◆ WORK TO BE COMPLETED
Copy, from the entries below, each line where the word "screenshot" can be found.

◆ SUPPLIED INFORMATION

"""

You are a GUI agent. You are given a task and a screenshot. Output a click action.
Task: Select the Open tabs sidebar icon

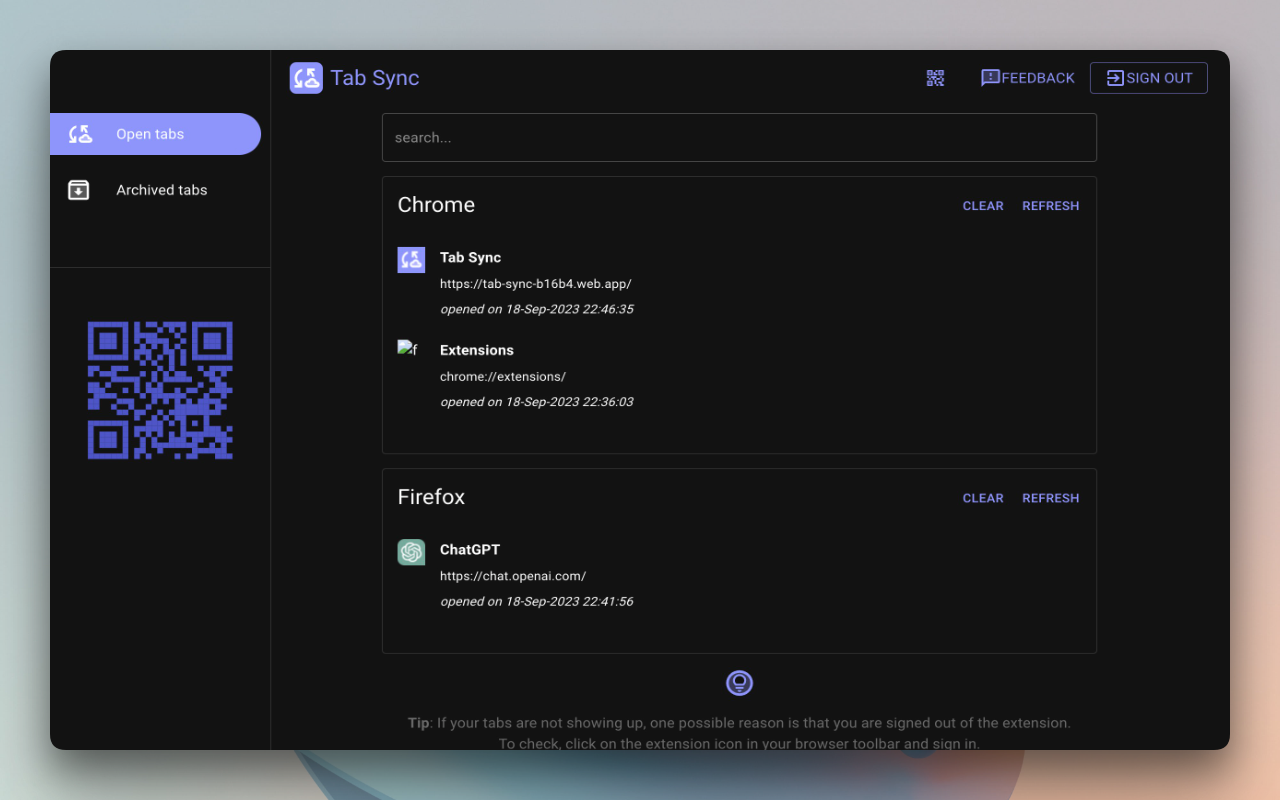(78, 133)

"""
"""

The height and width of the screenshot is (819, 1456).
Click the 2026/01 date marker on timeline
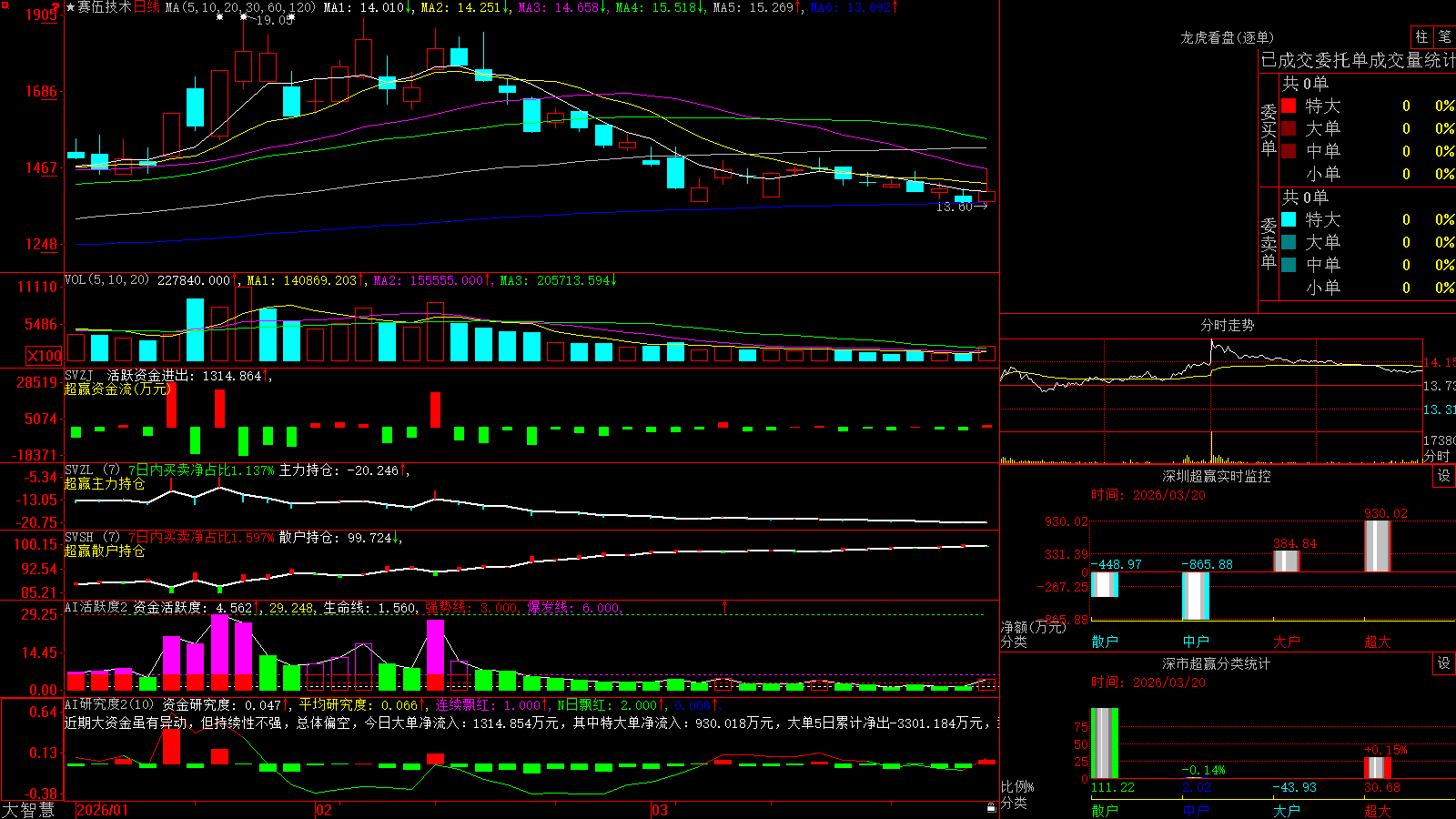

"""
"""

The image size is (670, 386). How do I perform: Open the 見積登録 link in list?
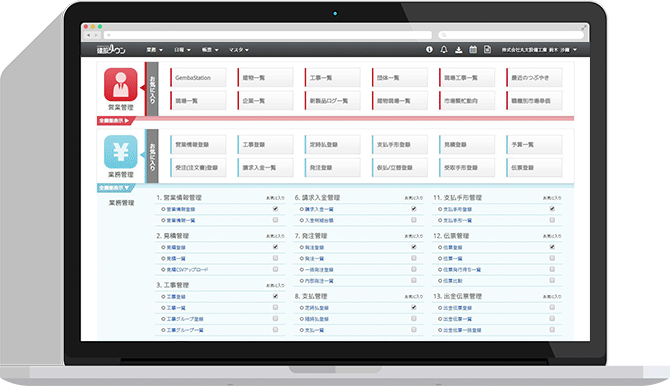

"""

◆ TASK OUTPUT
You are a GUI agent. You are given a task and a screenshot. Output a click action.
The height and width of the screenshot is (819, 1456).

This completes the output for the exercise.